Educational Psychology: What impact does physical differences such as celebral palsy have on the learning process of a student?

CHAPTER ELEVEN

THE EXCEPTIONAL LEARNER

11 b ii). Examine the impact of celebral palsy on the learning process of a student

Physical Differences

Cerebral palsy

What is cerebral palsy?

Cerebral palsy is a disorder affecting voluntary movement. It causes a child to have difficulty moving or coordinating his or her body. The problem may be mild making the child appear clumsy. It can also be severe making voluntary movement practically impossible. The most common form of cerebral palsy is characterized by spasticity.

Spasticity refers to muscles that are too tight or tense. Most children with cerebral palsy

may also have secondary handicaps e.g. hearing problems, speech problems or mild mental retardation.

What causes cerebral palsy?

Cerebral palsy is caused by damage to the brain before birth like in cases associated with anoxia (reduced oxygen supply in the foetus brain). It can also be caused by brain damage during the birth process or during infancy.

Physical challenges

This category constitutes the physically different children e.g. the orthopedic, physically handicapped, crippled or deformed. The physically different children could be intellectually gifted, of normal intelligence, average or mentally retarded.

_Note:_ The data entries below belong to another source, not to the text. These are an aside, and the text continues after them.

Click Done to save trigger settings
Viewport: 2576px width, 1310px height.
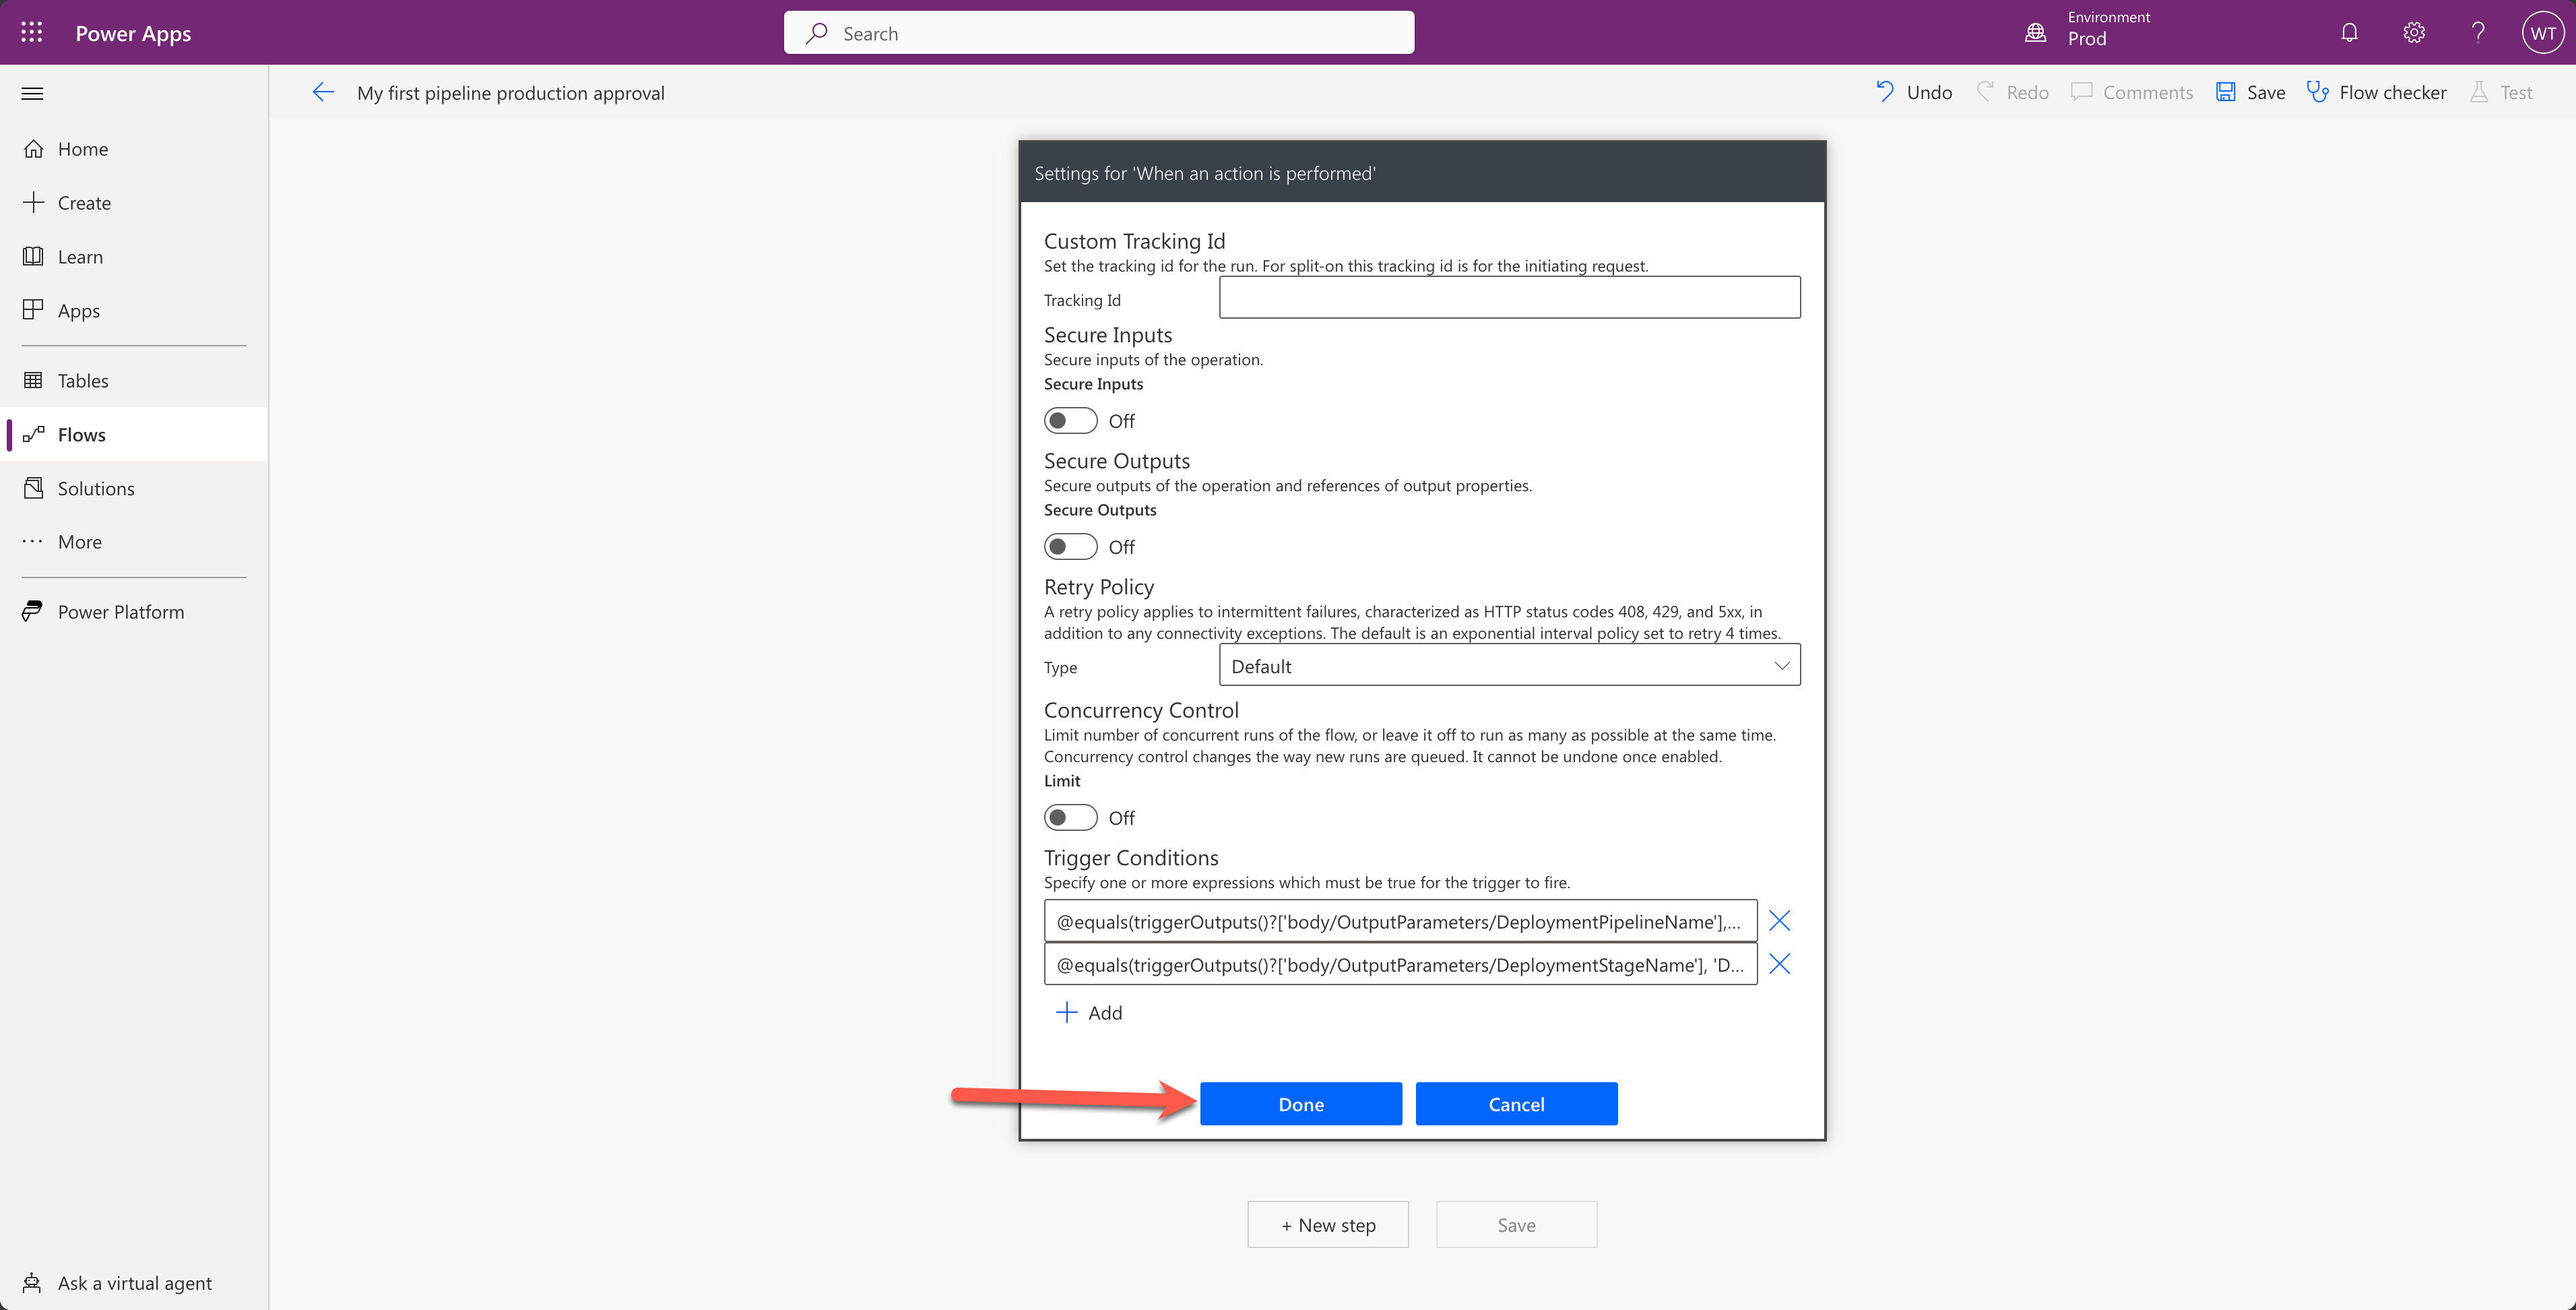(x=1302, y=1103)
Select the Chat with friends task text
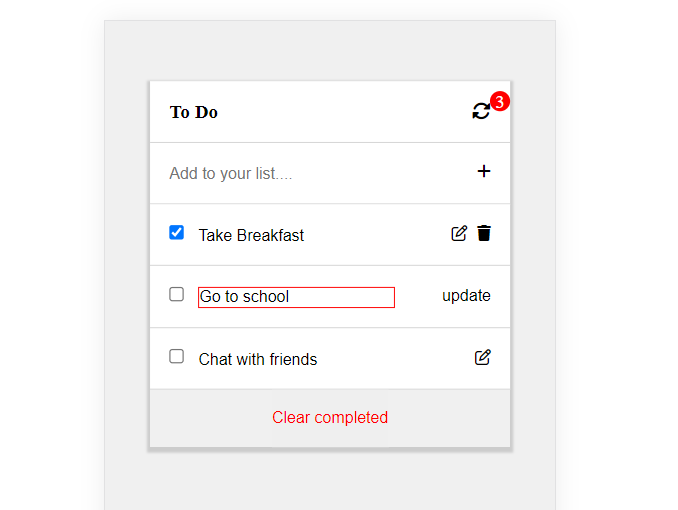The width and height of the screenshot is (678, 510). point(258,359)
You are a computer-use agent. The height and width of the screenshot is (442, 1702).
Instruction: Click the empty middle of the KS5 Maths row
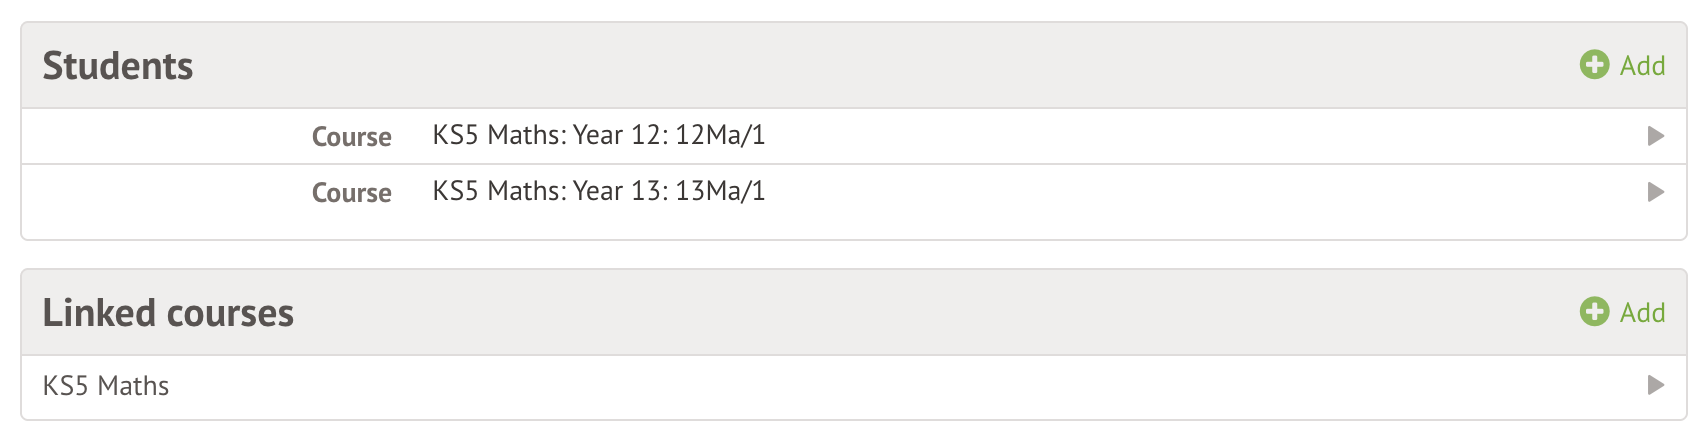[850, 386]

These children may have special orthopedic devices such as braces, special shoes, crutches or wheelchairs. For these children to participate in a normal school program, they need attention, architectural features such as ramps, elevators and accessible toilets. They also require physiotherapy and other medical services that will help them to develop their physical potentials. They need teachers who will allow for their physical limitations.